Editors and printers of the first edition of the Zohar were challenged by the wealth of the Zoharic material, not least by the number of manuscripts they came across (almost whole libraries in themselves) and consequently made some critical, arguably, even dramatic choices, bringing forth what is nowadays usually considered to be the Zohar.
However, individual manuscripts tell their own stories and that is why it is particularly important to understand where a manuscript—both as a physical object and textual unit—comes from, and how to date it. In the last decades a few prominent scholars of Hebrew manuscripts have made attempts to study the Merton’s Zohar and discuss it in their academic publications. Palaeographic analysis reveals that the manuscript was written in the Sephardi cultural realm, as demonstrated by its Sephardi semi-cursive script (perhaps more specifically, Sephardi-Byzantine semi-cursive script). As an example, similar script was used in another Hebrew manuscript that dates from 1504 and was produced in North-Africa. Therefore, we can tentatively suggest that the Merton manuscript comes from North Africa. Furthermore, it is written on a type of paper that was produced between 1499 and 1502 and, even if this paper was used a little later for writing the Zohar (say, early to mid-16th century), the manuscript remains early evidence of a Zoharic work.
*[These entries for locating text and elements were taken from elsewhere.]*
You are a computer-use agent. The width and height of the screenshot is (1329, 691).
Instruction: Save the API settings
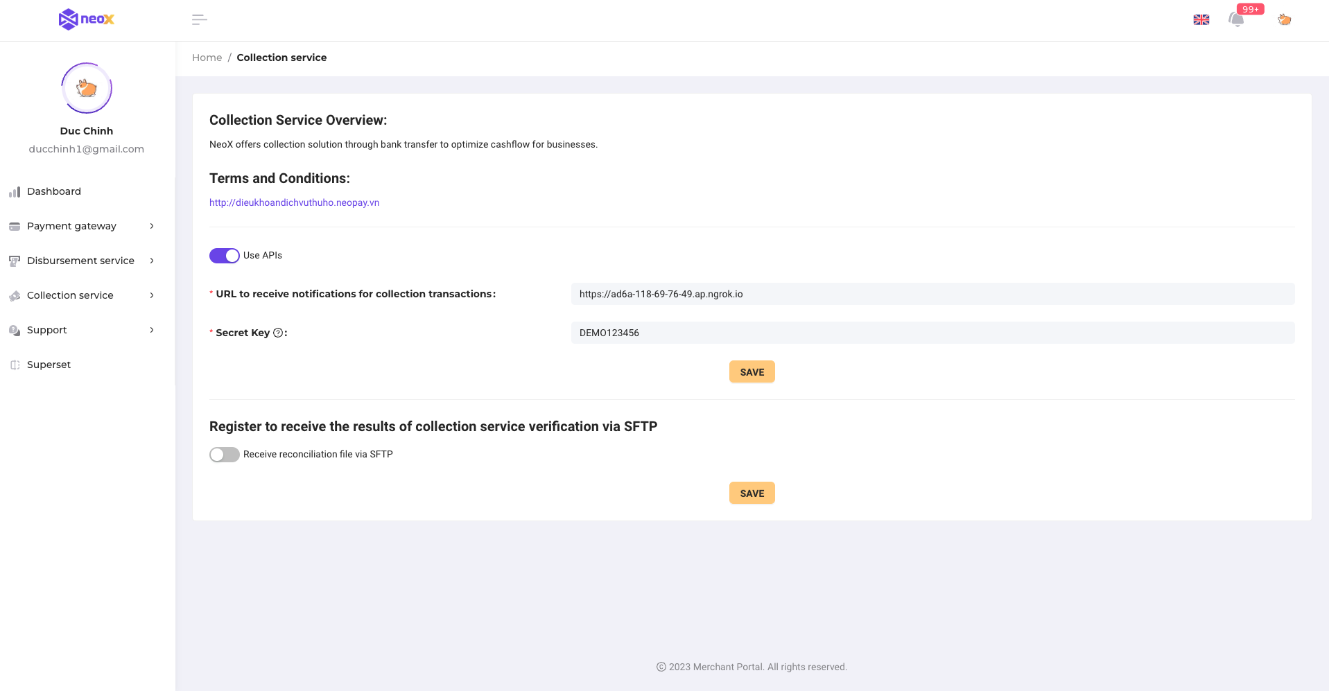coord(752,372)
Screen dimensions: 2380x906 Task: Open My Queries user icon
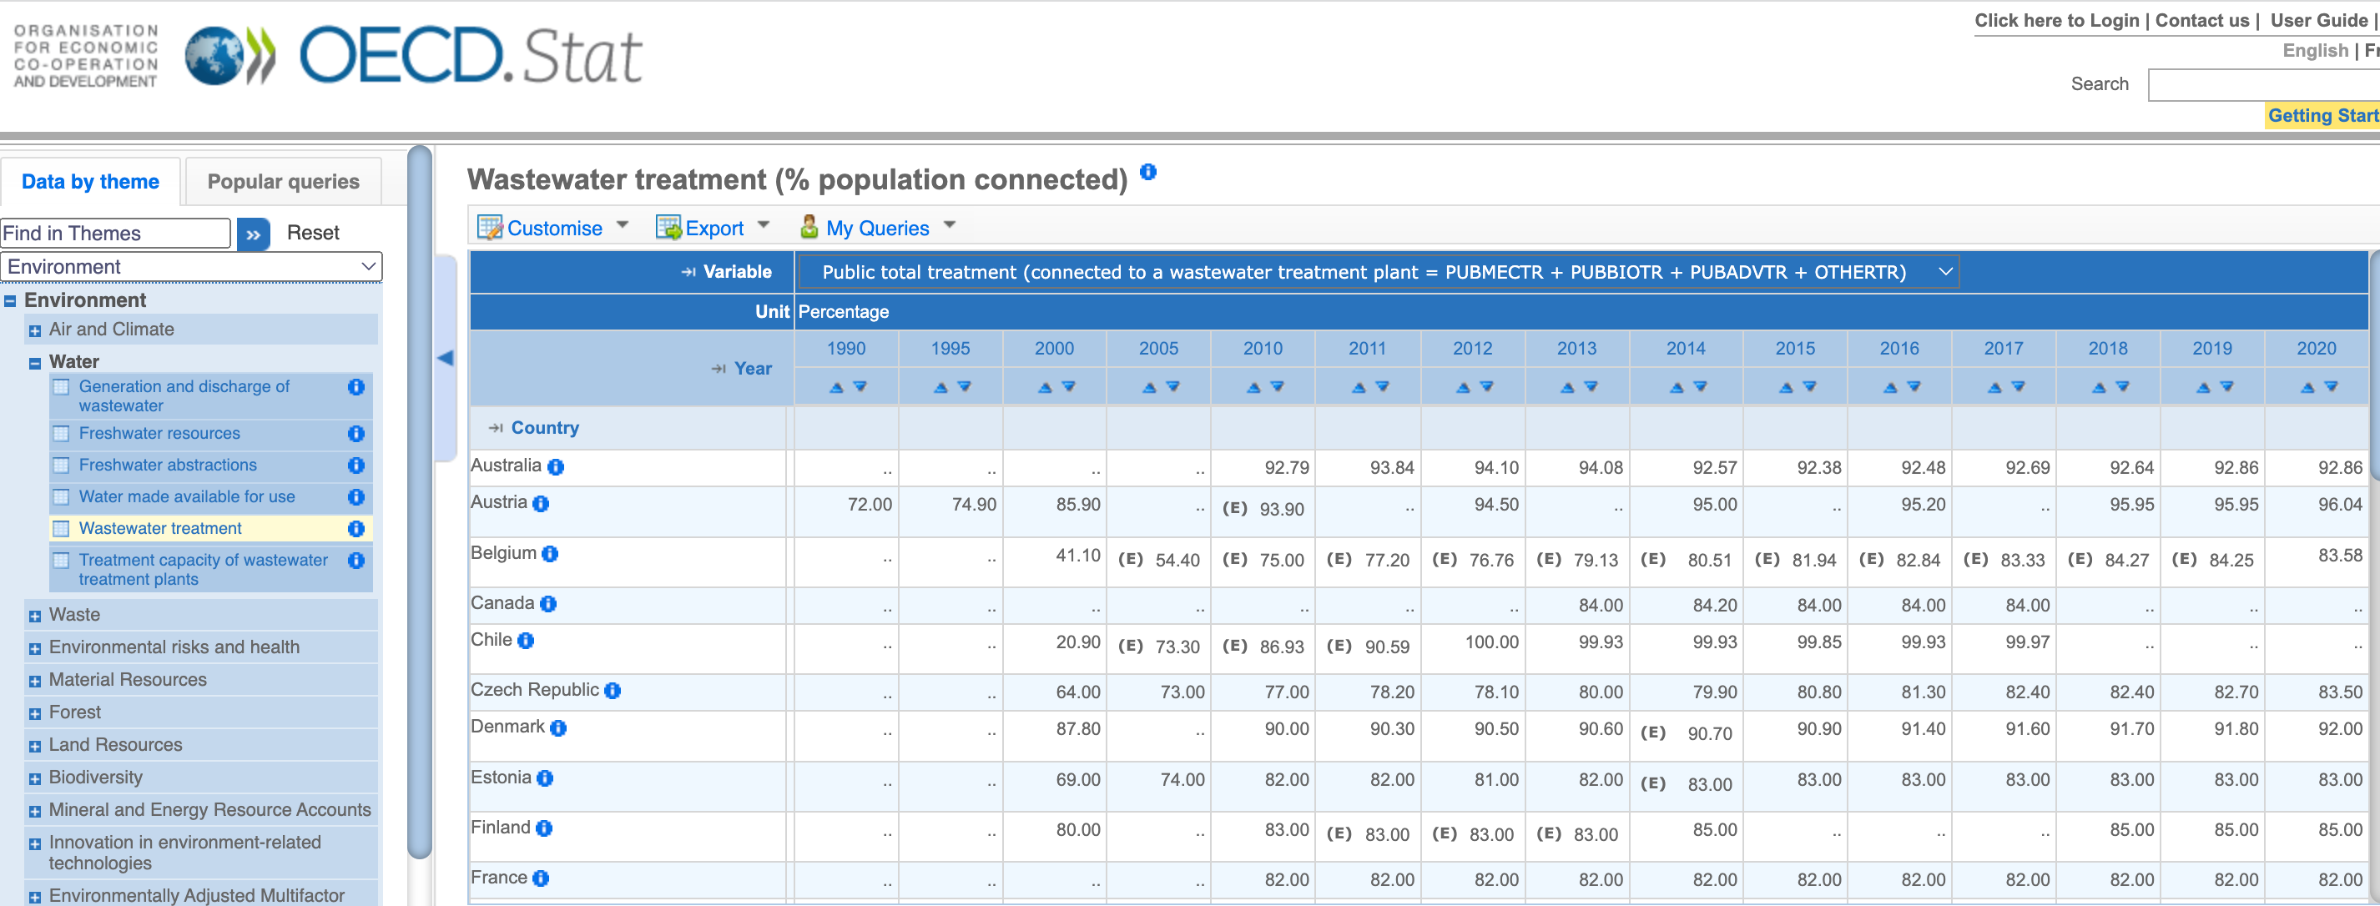(808, 227)
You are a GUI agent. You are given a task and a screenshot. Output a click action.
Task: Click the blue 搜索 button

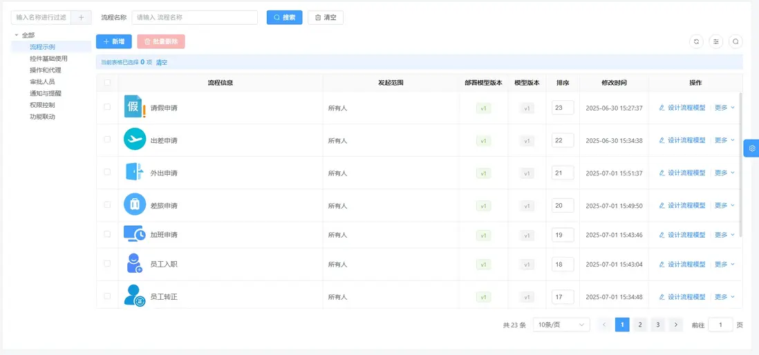pos(284,17)

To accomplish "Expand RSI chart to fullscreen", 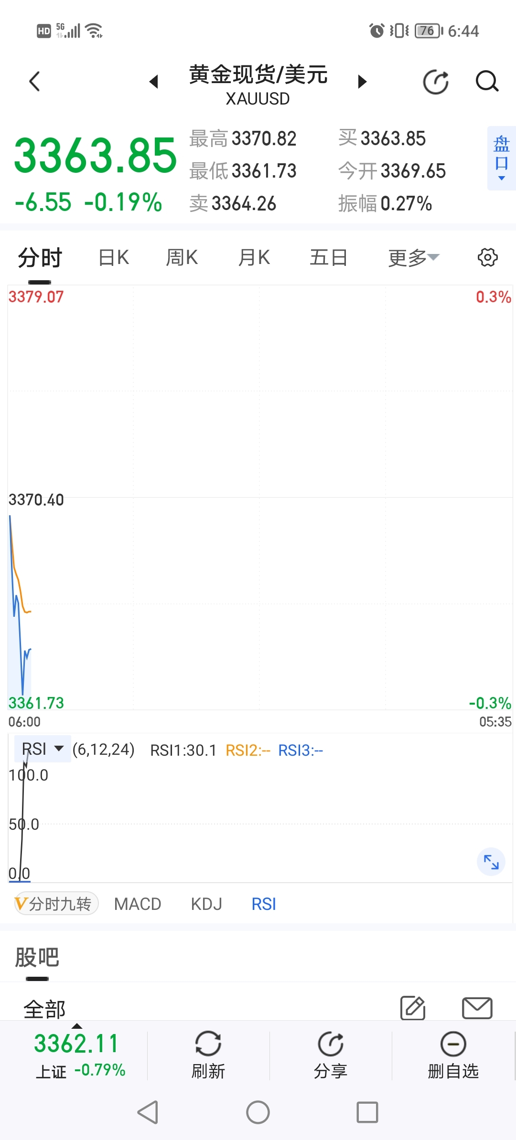I will (491, 862).
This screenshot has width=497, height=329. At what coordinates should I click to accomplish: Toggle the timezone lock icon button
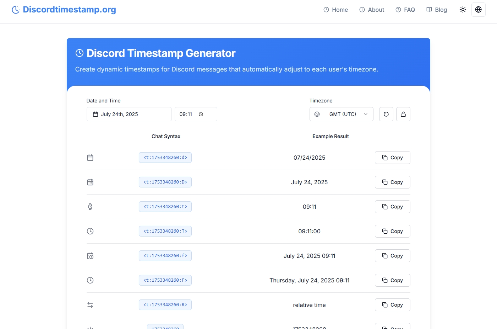[403, 114]
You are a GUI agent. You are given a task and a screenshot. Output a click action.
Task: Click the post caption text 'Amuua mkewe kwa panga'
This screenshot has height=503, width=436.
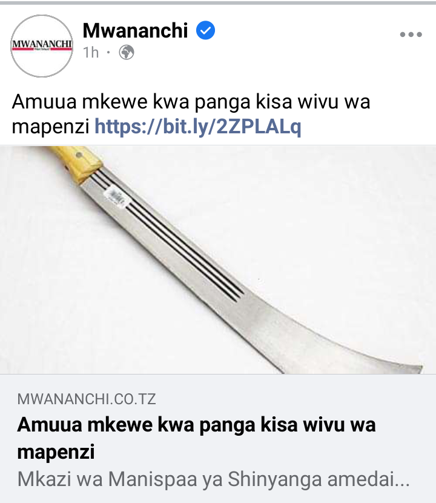click(131, 102)
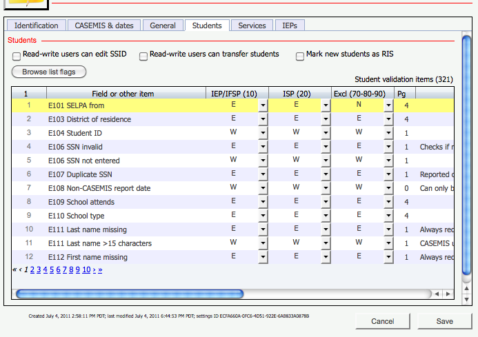The image size is (478, 337).
Task: Go to next page using single arrow
Action: pos(94,270)
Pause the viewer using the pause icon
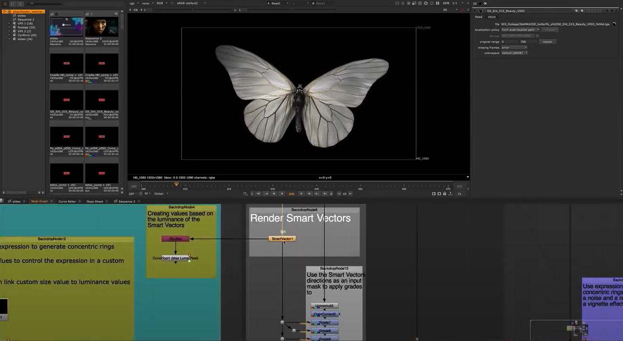 click(x=437, y=3)
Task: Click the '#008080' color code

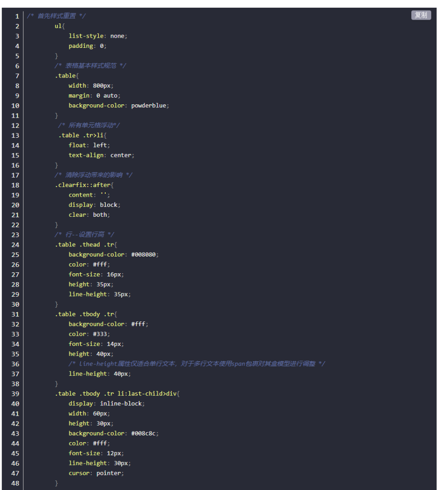Action: [144, 255]
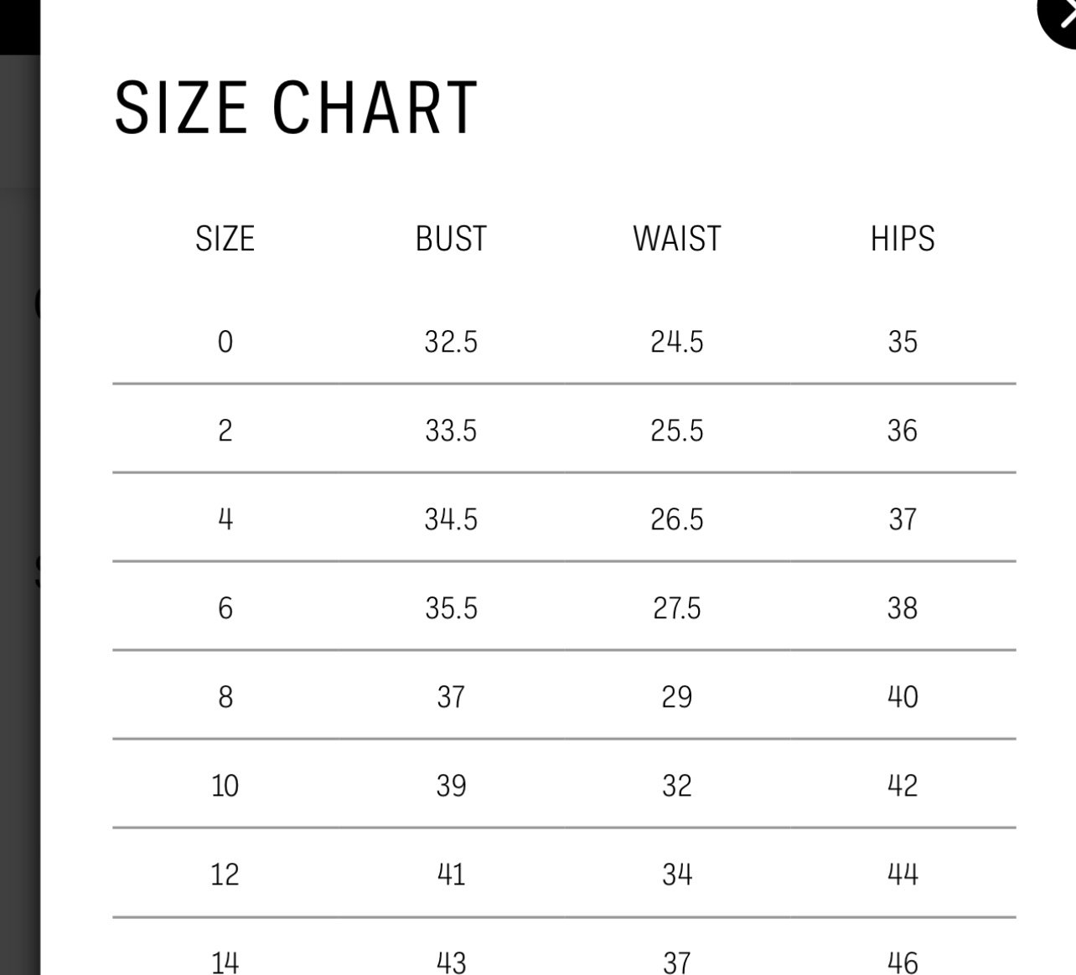Click hips value 44
This screenshot has width=1076, height=975.
point(903,874)
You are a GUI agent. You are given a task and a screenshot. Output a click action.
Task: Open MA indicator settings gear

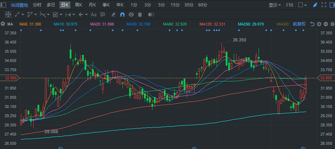point(332,24)
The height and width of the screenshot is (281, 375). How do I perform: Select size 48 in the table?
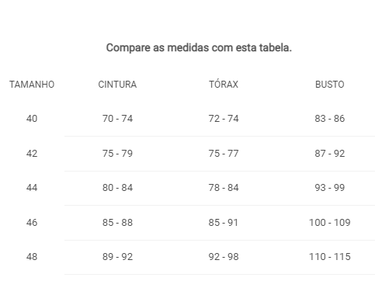pos(32,257)
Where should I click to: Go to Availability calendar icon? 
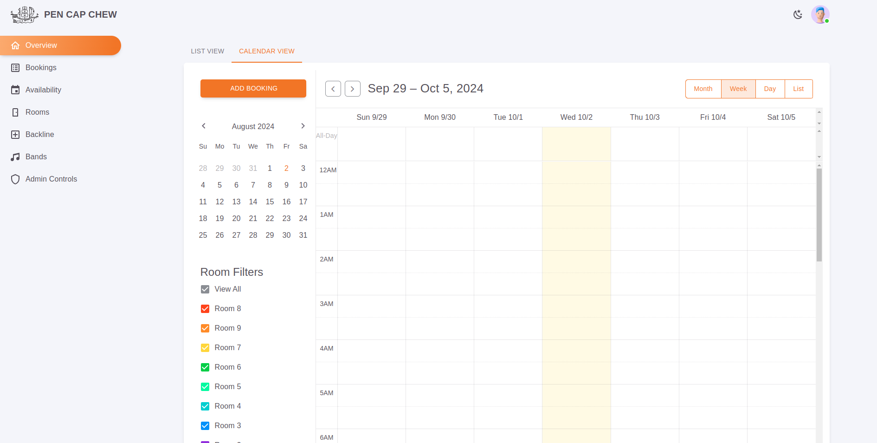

From the colophon on folio 111v we learn that the manuscript was copied by a scribe called Shabtai. Perhaps not surprisingly for a mystical text, the colophon is presented in the form of a riddle. Nothing more is known of Shabtai, and until now there has been no other scribe with this name found in any other contemporary Sephardi manuscript.
It is possible that Shabtai copied the manuscript for his own use; it seems that he was not able (or did not need) to plan or prepare its layout in advance, nor edit the order of textual units. There are several later marginal corrections and deletions though. It is precisely this organic, unedited format that makes this manuscript so valuable and telling in terms of the formation of the Zoharic canon. Parts of the manuscript represent textual traditions that have never appeared in print in any of the several editions of the Zohar that had become such a popular book by the late 16th and 17th centuries.
Today, once again there is an enormous interest in esoteric literature and research relating to Jewish mysticism, which attracts an ever increasing number of scholars and students. Cataloguing and digitising kabbalistic manuscripts plays a major role in facilitating their scholarly study. Professor Ronit Meroz (Tel Aviv University) has dedicated an entire chapter to the Merton Zohar manuscript in her recent book for which she was awarded in May 2020 a prestigious book prize in Israel (by Yad Ben Zvi Institute). It is to be hoped, that now that the manuscript is available to all on Digital Bodleian—in its entire splendour—it will inspire further such first-class research.